I precariously stack one bag on top of another and drag them away. To my surprise the young guy that was supposedly in charge said he would take one of the bags for me. As we headed out the smile on my face again turned to confusion as he is quickly heading to an area in the opposite direction of where we were we came from. As I looked back, I saw on Vaseli’s face the expression of a man that just heard a surprise verdict.


I went into this hallway where there was an older looking guy in a uniform sitting at a small table, legs crossed, drinking coffee and smoking a cigarette. I couldn’t make it out exactly, but two fuzzy words started to come into focus. The first was “Interrogation”, the next was “Turkish”. A woman in a similar uniform appeared out of a side room with a stream of words I had no chance of deciphering. Usually I’m more prepared with a slightly more respectful reply, but in this case I just gave a random response in English almost like a Rorschach experiment.


What followed was a string of circler questions leading to the same destination, “How much do you want to pay to get out of this torture chamber” or so I imagined. Luckily for me I once went through a real communist border interrogation during my first visit here. This uniformed refugee of the past, even with his costume and slanted looks didn’t really intimidate me. After playing the part of a dumb tourist, I think he grew tired and told the woman to have me open up one of the bags. I give the “Like I Care” look in return. Looking a different direction, he picks the suitcase in the middle which also happens to be the medium sized one.


The woman asks me to open it up and I gladly oblige. It opens up revealing a whole lot of very boring looking cloths. The old commandant in charge quickly loses interest… nothing to play with here. The woman barely lifts a few items as asks almost apologetically to please close it up. To my surprise she strikes up a conversation after I tell her the important suitcase is the larger one they didn’t pick because it has some of my kids clothes in it. With an actual smile on her face, she says she is surprised I’m old enough to have kids. At first I’m not sure if I should take the bait, but I figure why not. I tell her she has my passport in her hands so she can see for herself.
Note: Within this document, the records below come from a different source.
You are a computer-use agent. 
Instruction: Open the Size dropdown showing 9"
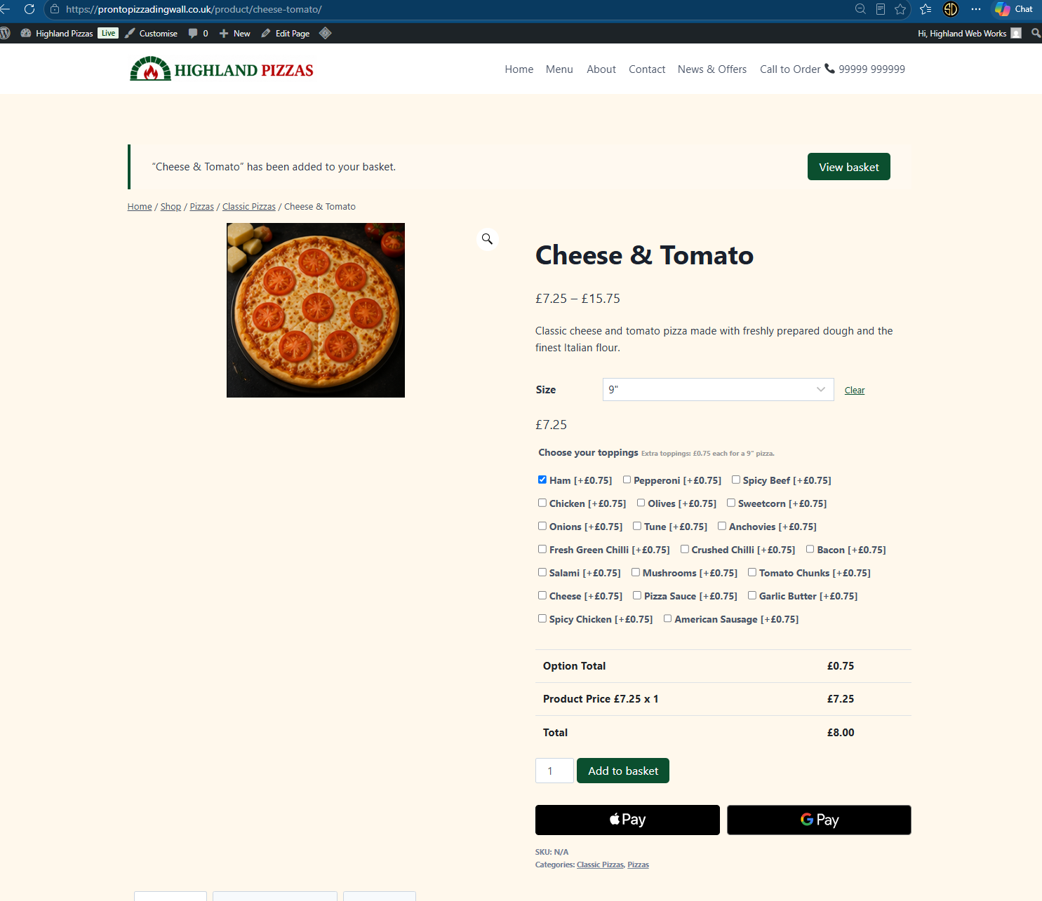click(718, 390)
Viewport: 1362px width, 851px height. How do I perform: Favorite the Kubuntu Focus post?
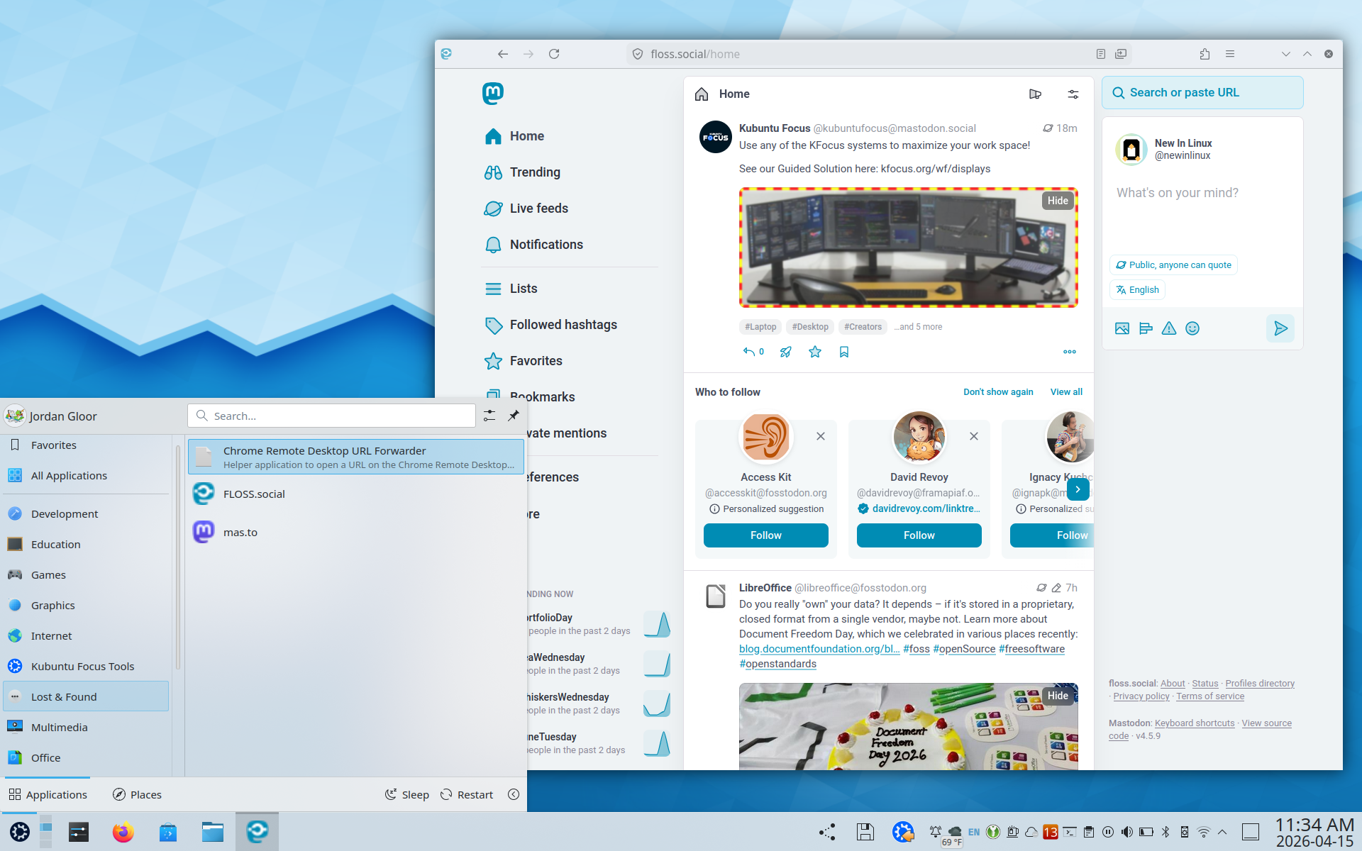(814, 352)
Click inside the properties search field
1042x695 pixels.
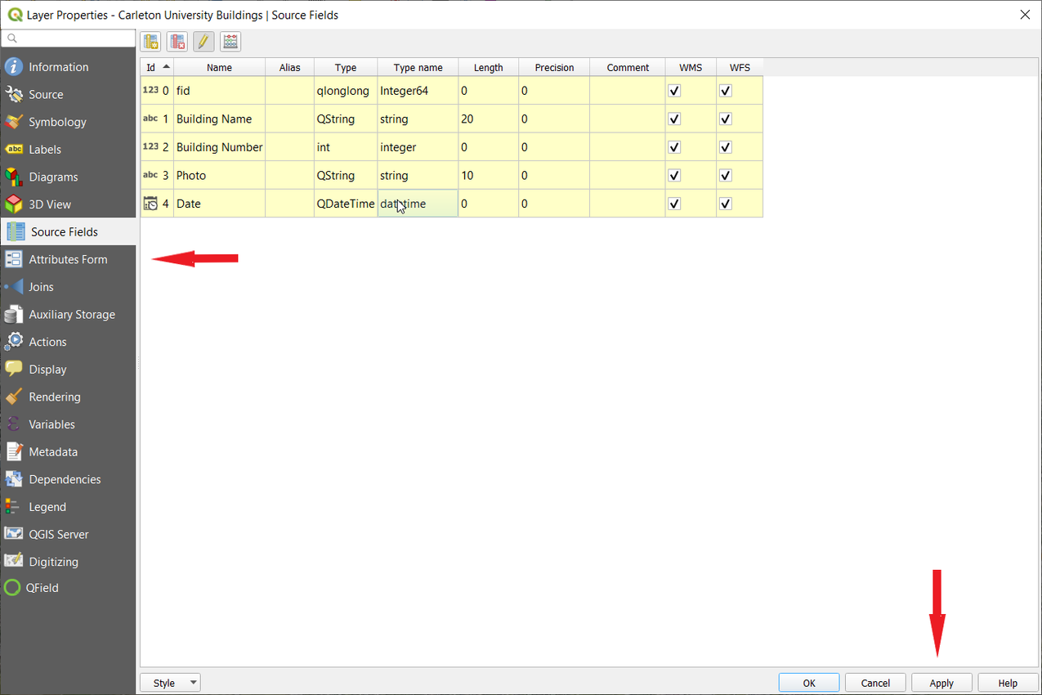68,38
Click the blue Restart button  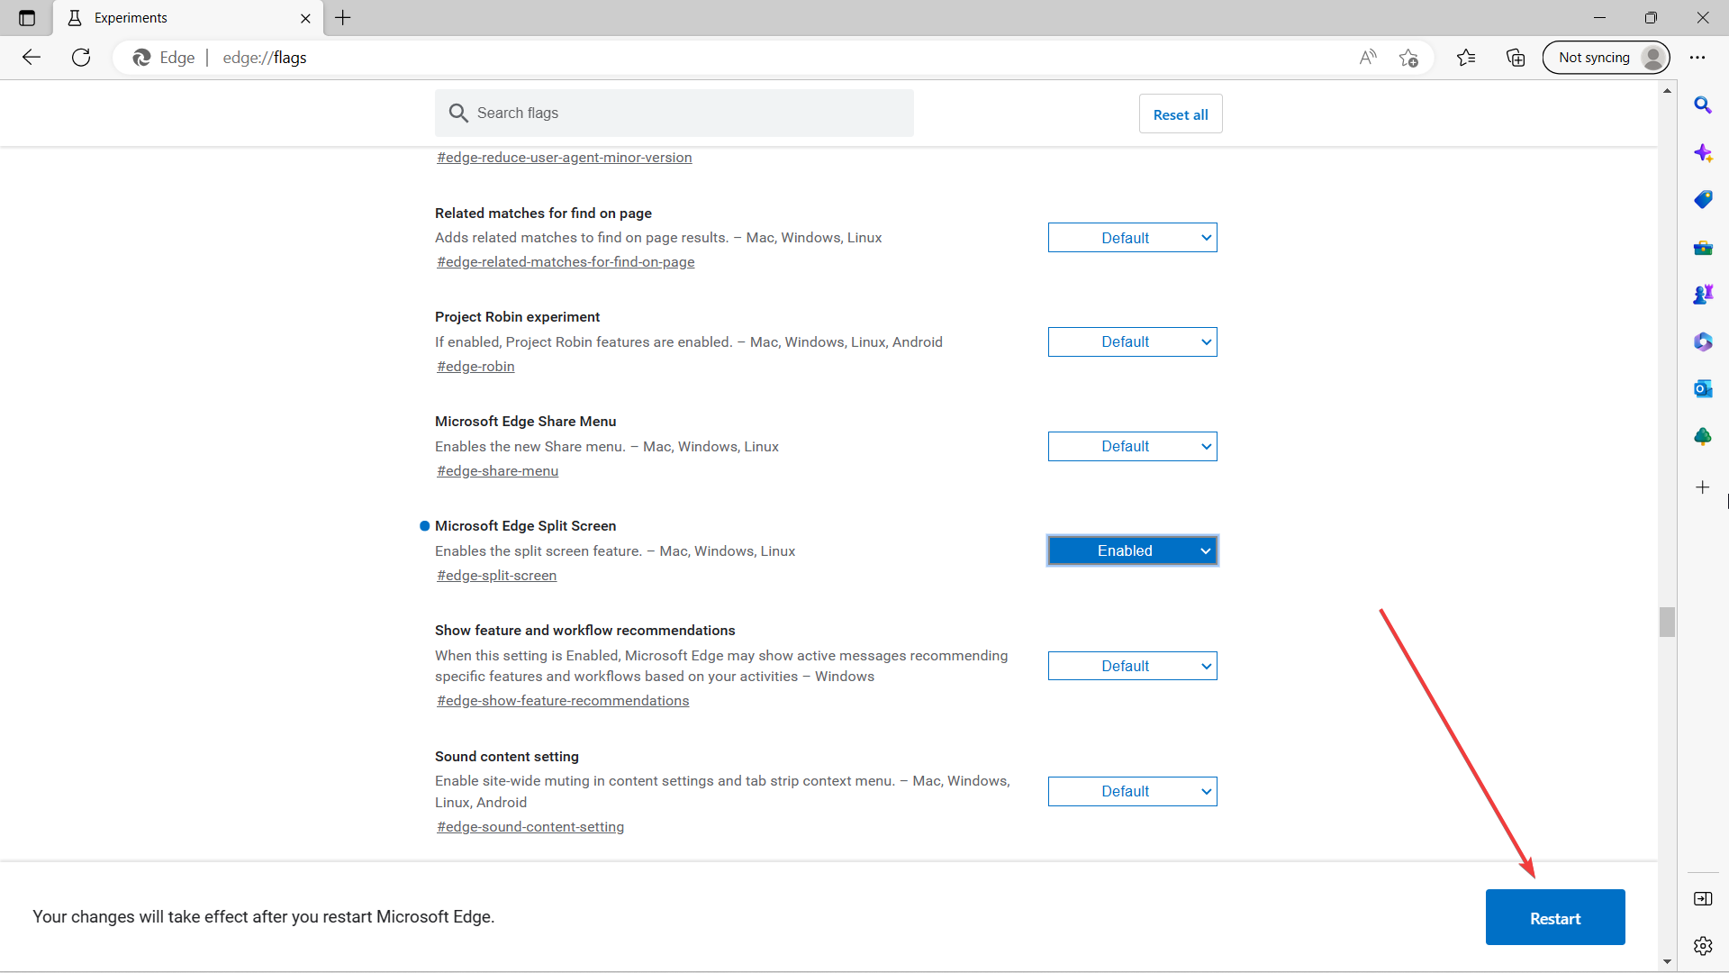[x=1554, y=918]

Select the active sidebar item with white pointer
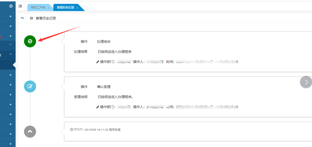(x=7, y=65)
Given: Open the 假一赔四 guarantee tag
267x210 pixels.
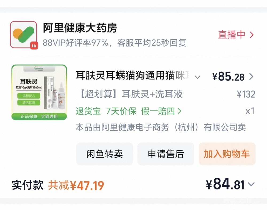Looking at the screenshot, I should tap(158, 111).
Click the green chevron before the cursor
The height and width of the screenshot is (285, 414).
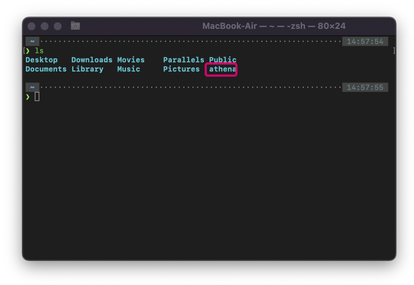(28, 97)
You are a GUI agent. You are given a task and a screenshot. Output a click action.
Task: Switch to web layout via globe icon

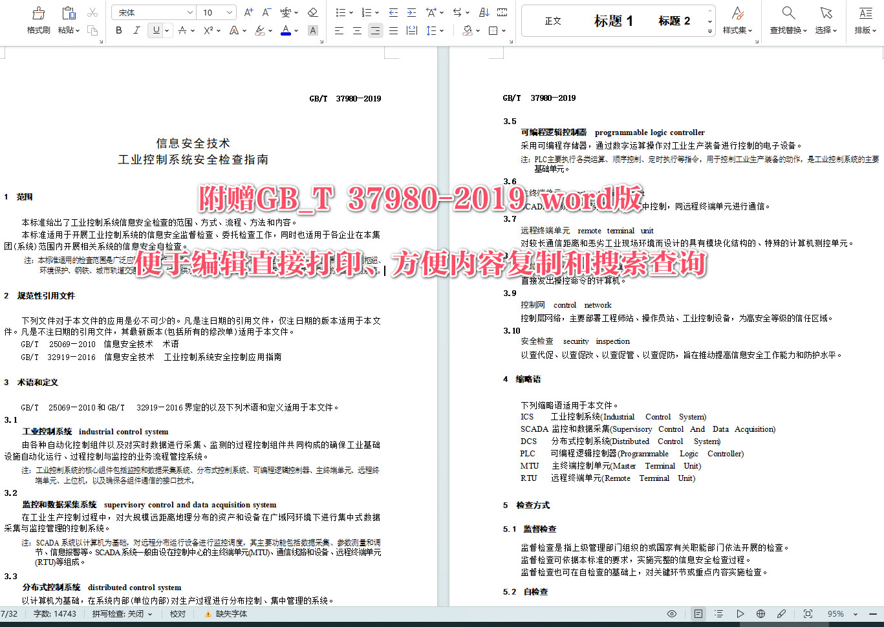click(760, 613)
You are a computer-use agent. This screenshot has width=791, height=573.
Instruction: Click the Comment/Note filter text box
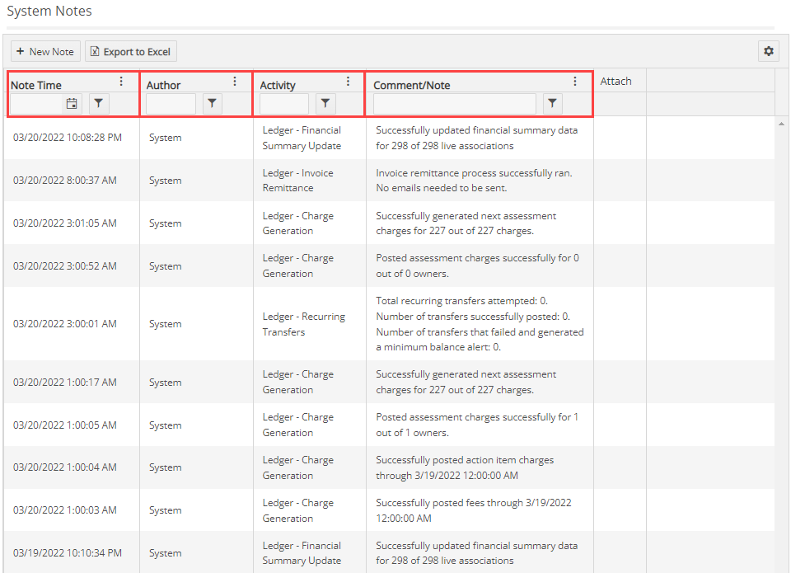(x=453, y=103)
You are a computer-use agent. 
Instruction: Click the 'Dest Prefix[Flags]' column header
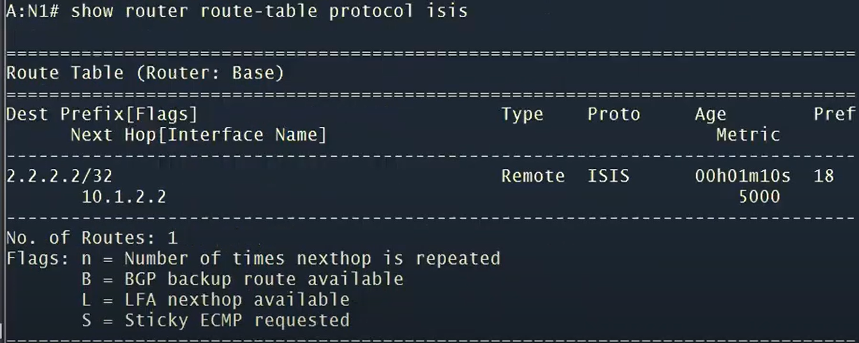tap(102, 114)
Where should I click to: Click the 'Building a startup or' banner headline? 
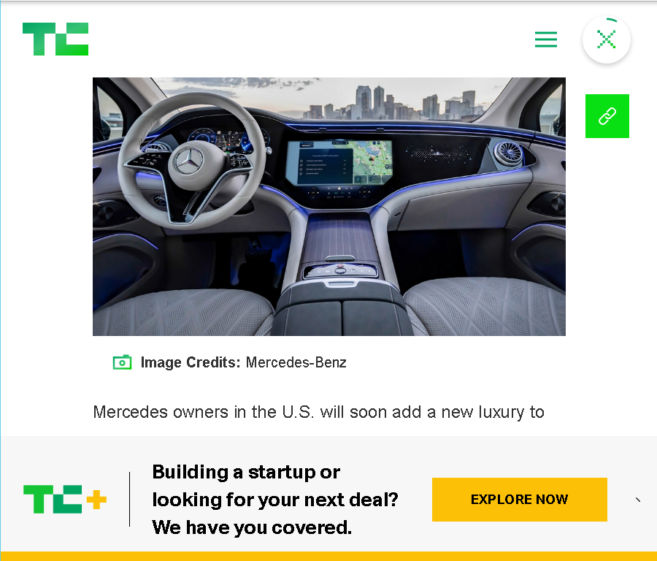click(246, 472)
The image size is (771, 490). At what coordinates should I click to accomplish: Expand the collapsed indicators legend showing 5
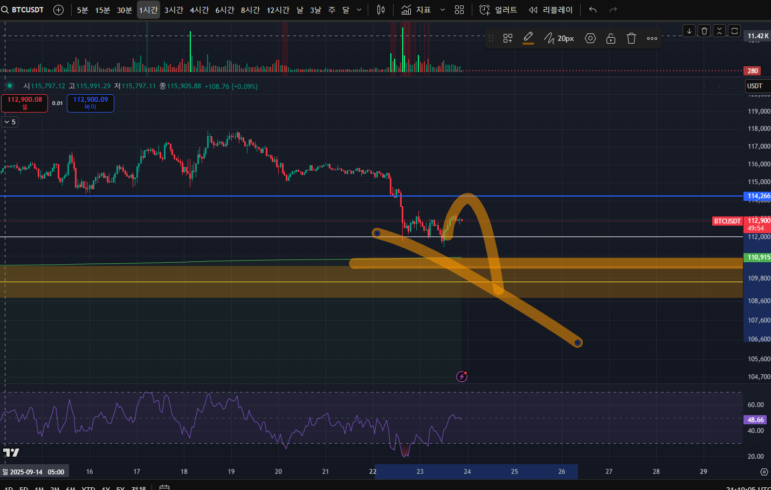[x=10, y=122]
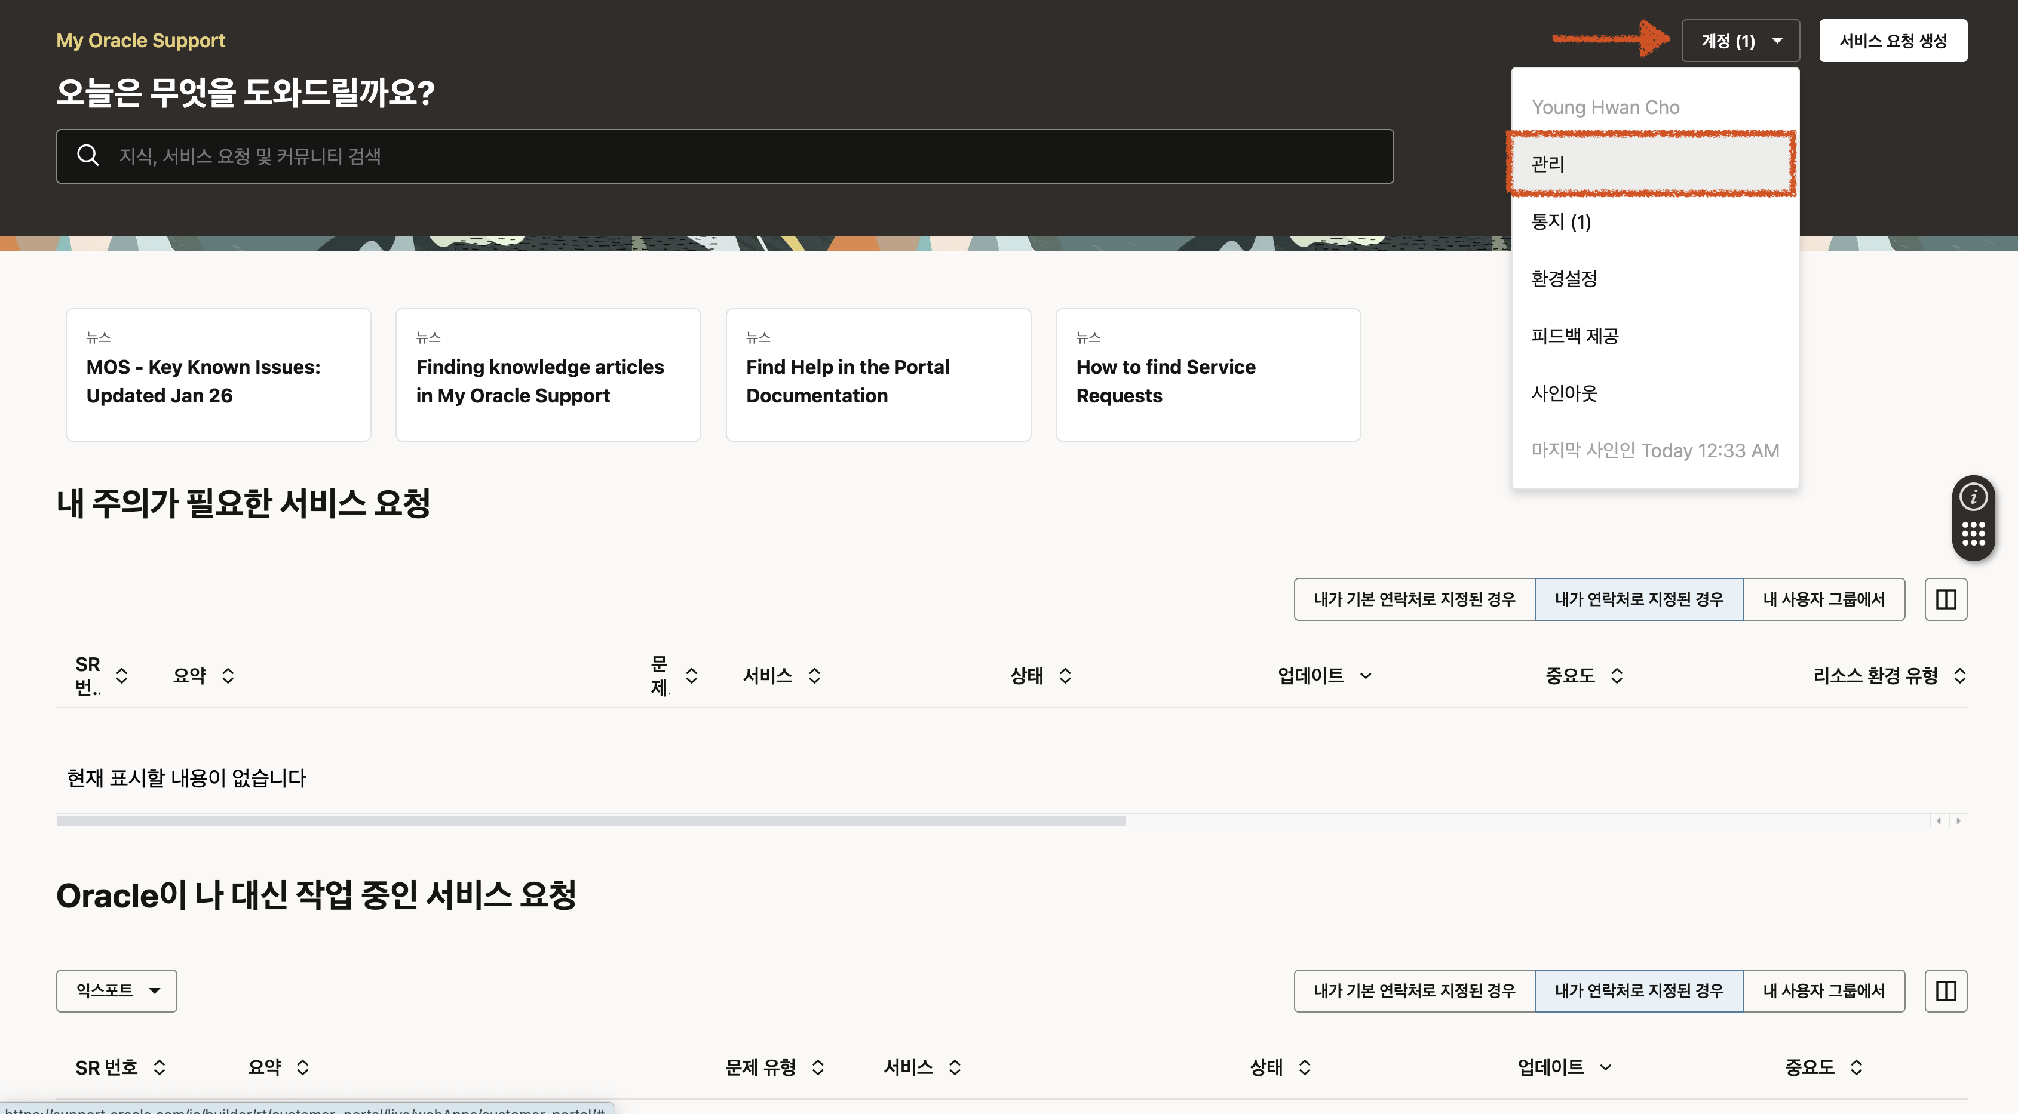The image size is (2018, 1114).
Task: Expand 업데이트 sort chevron in first table
Action: [x=1365, y=676]
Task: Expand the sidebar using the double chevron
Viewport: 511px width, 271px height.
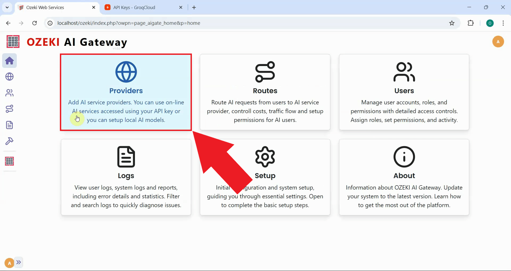Action: [x=19, y=262]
I then made the mistake of saying that in fact it’s my birthday in a few days. This is true, but not technically speaking, meaning it’s not what is reported in my passport . Luckily I don’t have to explain the details of this and I leave saying “Hvala”, hesitating a bit first, of course, the woman delighted with my attempt.



Thursday, July 23, 2009

On Our Way

We are waiting here at Frankfurt … seven hour layover. This terminal is really spread out. Since we are doing a transfer there is no central area, just lots of gates, few seats and less to do. There is virtually no information on the little airline known as Montenegro Airlines and with one flight a day, it basically doesn’t exist here.


I can’t say I’m excited about going… in many ways it’s just one of the infinite things I’m meant to do. However there is this sense of peace about going there and I am looking forward to it.


Later….

Got my first taste of the “Balkan” way. It’s that mix of frustration, annoyance and awe. Every culture has its own version; some probably even have names for it. When I see people not cueing up properly, or talking too loud or any other of the annoying habits, I think, I’ve arrived, time to see how to make lemonade out of these sour lemons.


We are stuck on the plane, first waiting for late passengers, then after missing our take off slot, delayed another hour sitting on the tarmac. It was very hot, very cramped, two cranky kids, everyone speaking all forms of Babylonian. Its not quite like being in the third world, but I think its as close as you can get on a modern aircraft.


One woman came in very late, saying Sh@#%t this and Sh@#%t that all the way down the aisle. Then she finished up with a Mo%$# Fu@#%en. Ending in an “EN” makes it classic. She is no longer at her seat, not sure what that means, but we got people walking around with babies, kids going up and down, some infant screaming all the way to the back, right next to me and some big guy that surprisingly slept through it. I’m just waiting for the old lady with the caged rooster to walk down the aisle, all four beady eyes staring at me.